Valeria Sinclair-Chapman | |
Nationality: | American |
Fields: | Political science |
Valeria Sinclair-Chapman is an American political scientist, currently a professor of political science and African-American studies at Purdue University. Sinclair-Chapman studies American political institutions, the representation of minority groups in the United States Congress, and minority political participation, particularly how excluded groups come to be included in American politics.
Sinclair-Chapman attended the University of North Carolina-Asheville from which she obtained a BA in 1991, and then completed an MA and a PhD at Ohio State University, graduating in 2002.[1] After obtaining her PhD, Sinclair-Chapman became a professor at the University of Rochester, where she later became the Director of Graduate Programs in the Kearns Center for Leadership and Diversity.[1] She moved from the University of Rochester to Purdue University in the fall of 2013.[1]
Sinclair-Chapman coauthored a book with Frederick C. Harris and Brian D. McKenzie, called Countervailing Forces in African-American Political Activism, 1973-1994 and published in 2006.[2] The book uses group-level data to argue that poorer and less educated African Americans, who are more often the victims of crime, are also less likely to be politically active than wealthier African Americans.[3]

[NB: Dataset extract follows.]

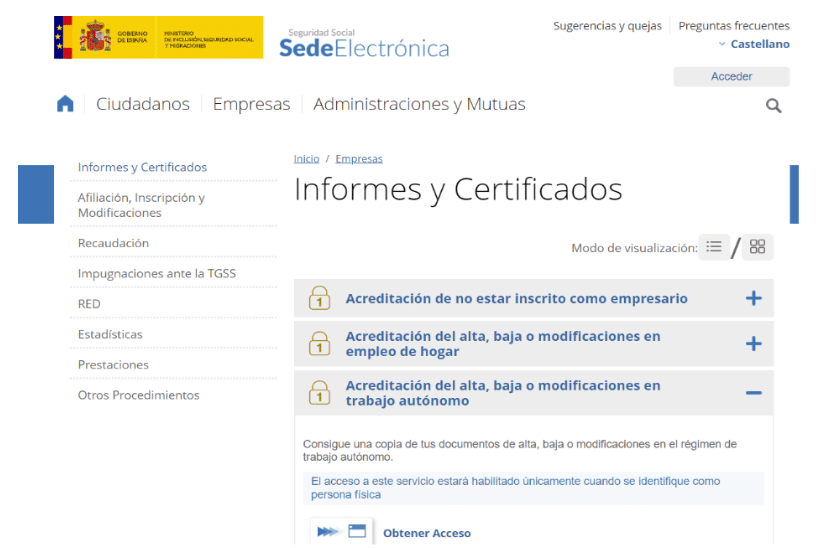Click padlock icon beside 'no estar inscrito como empresario'
Viewport: 819px width, 548px height.
pos(319,298)
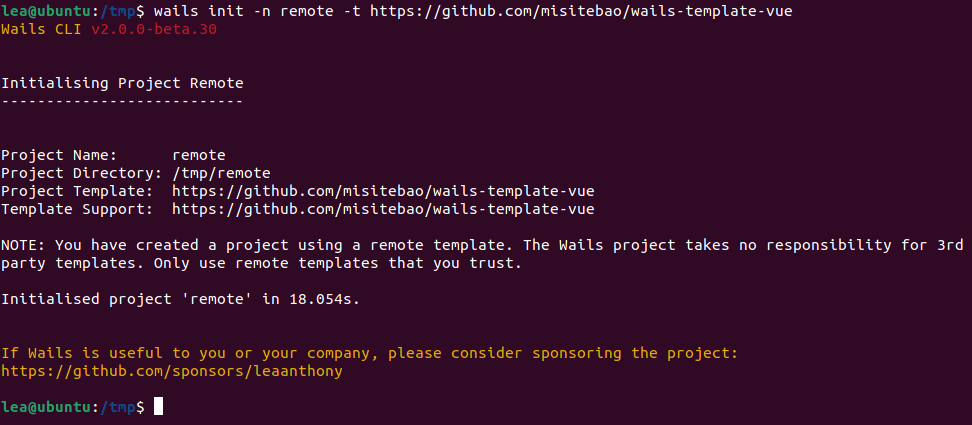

In addition to her book and journal articles on African American political participation, minority representation, and American political institutions, Sinclair-Chapman has also published on diversity and inclusion in political science.[4] She is the Director for the Center for Research on Diversity and Inclusion at Purdue.[5] She has contributed analyses for news outlets on topics relating to minority political participation in America.[6]
Sinclair-Chapman is a member of the 2020-2024 editorial leadership of the American Political Science Review,[7] [8] which is the most selective political science journal.[9] She has also been the co-lead editor of Politics, Gender, and Identities, and has been a president of major caucuses within large professional organisations in political science.[2]